State v. Smith

LOUIS B. BUTLER, JR., J.

¶ 35. (concurring in part, dissenting in part). The majority concludes that *79whether a "court of competent jurisdiction" issued a child support order is not an element of the crime of failure to pay child support under Wis. Stat. § 948.22. Majority op., ¶ 2. With this conclusion, I agree. The crime of felony child support contains the following elements: (1) that the defendant intentionally failed to provide child support; (2) that the intentional failure to provide support continued for 120 or more consecutive days; and (3) that the defendant knew or reasonably should have known that he was legally obligated to provide child support. See Wis JI — Criminal 2152 (2001); Wis. Stat. § 948.22(l)(a) (2001-02).1

¶ 36. The majority then concludes that because proof that a court of competent jurisdiction issued a child support order is not an element of the offense of failure to pay child support, the circuit court was not required to give the jury instruction requested by Smith in order to satisfy the constitutional requirement that each element of the crime for which a defendant is charged be tendered to the jury. Majority op., ¶ 16. The second conclusion does not follow the first. Even though there is no separate element for a court of competent jurisdiction, Smith has nonetheless been deprived of jury consideration of the first and third elements of the offense as they relate to the validity of a child support order itself. Accordingly, while I agree that the decision of the court of appeals must be reversed with respect to its handling of the sufficiency of the evidence claim,2 I respectfully dissent from that portion of the majority opinion that affirms the trial court.

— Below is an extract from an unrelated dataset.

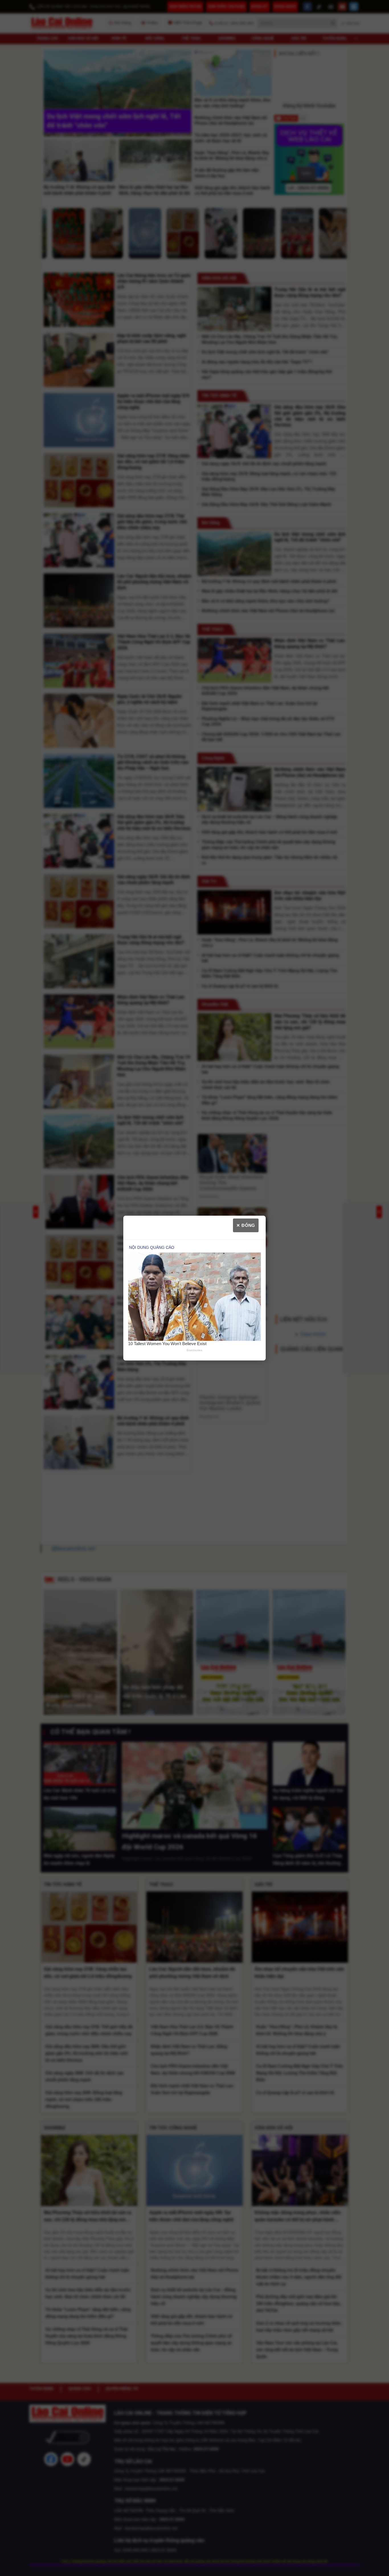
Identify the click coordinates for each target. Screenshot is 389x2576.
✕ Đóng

*80¶ 37. Prior to trial for two counts of failure to pay child support, Timothy Smith challenged the validity of the Maine child support order he was accused of violating on multiple grounds. First, because his divorce took place in the district court of Waldo County, Maine, Smith argued that the Sagadahoc County Superior Court in Maine that issued the child support order was 'not a "court of competent jurisdiction" as that term is used in Wisconsin's failure to pay child support crime.3 See Wis. Stat. § 948.22(l)(a). Second, he argued that the Maine Department of Human Services had no authority to prosecute the Uniform Reciprocal Enforcement of *81Support Act (URESA) petition, rendering the child support order invalid. Third, Smith argued that the Maine child support court order was unlawful because it did not state on which provision of law it was based.

¶ 38. Smith specifically argued that his challenges to the Maine child support order went to the third element necessary to prove the charges against him, namely, that he knew or reasonably should have known that he was legally obligated to pay child support. He argued that if he did not believe the order to be valid, then he lacked the intent necessary to constitute the third element. Thus, Smith argued, the question on the validity of the child support order was a fact question for the jury because it ultimately determines whether he had the requisite criminal state of mind.4

¶ 39. The trial court concluded that whether the Maine child support order was valid was a question for the court, not the jury. The court gave "full faith and credit" to the Maine order, and refused to permit Smith to collaterally attack the order. The trial court further refused to instruct the jury on the issue or to allow the defendant to present direct evidence on the issue. State v. Smith, 2004 WI App 116, ¶ 3, 275 Wis. 2d 204, 685 N.W.2d 821. The trial court also refused to instruct the jury that it was required to find, as a separate element of the offense, that a court of competent jurisdiction issued the child support order. The court only allowed Smith to present evidence as to the general concepts involved with jurisdiction, in addition to why he believed he was not legally obligated to comply with the child support order. Id.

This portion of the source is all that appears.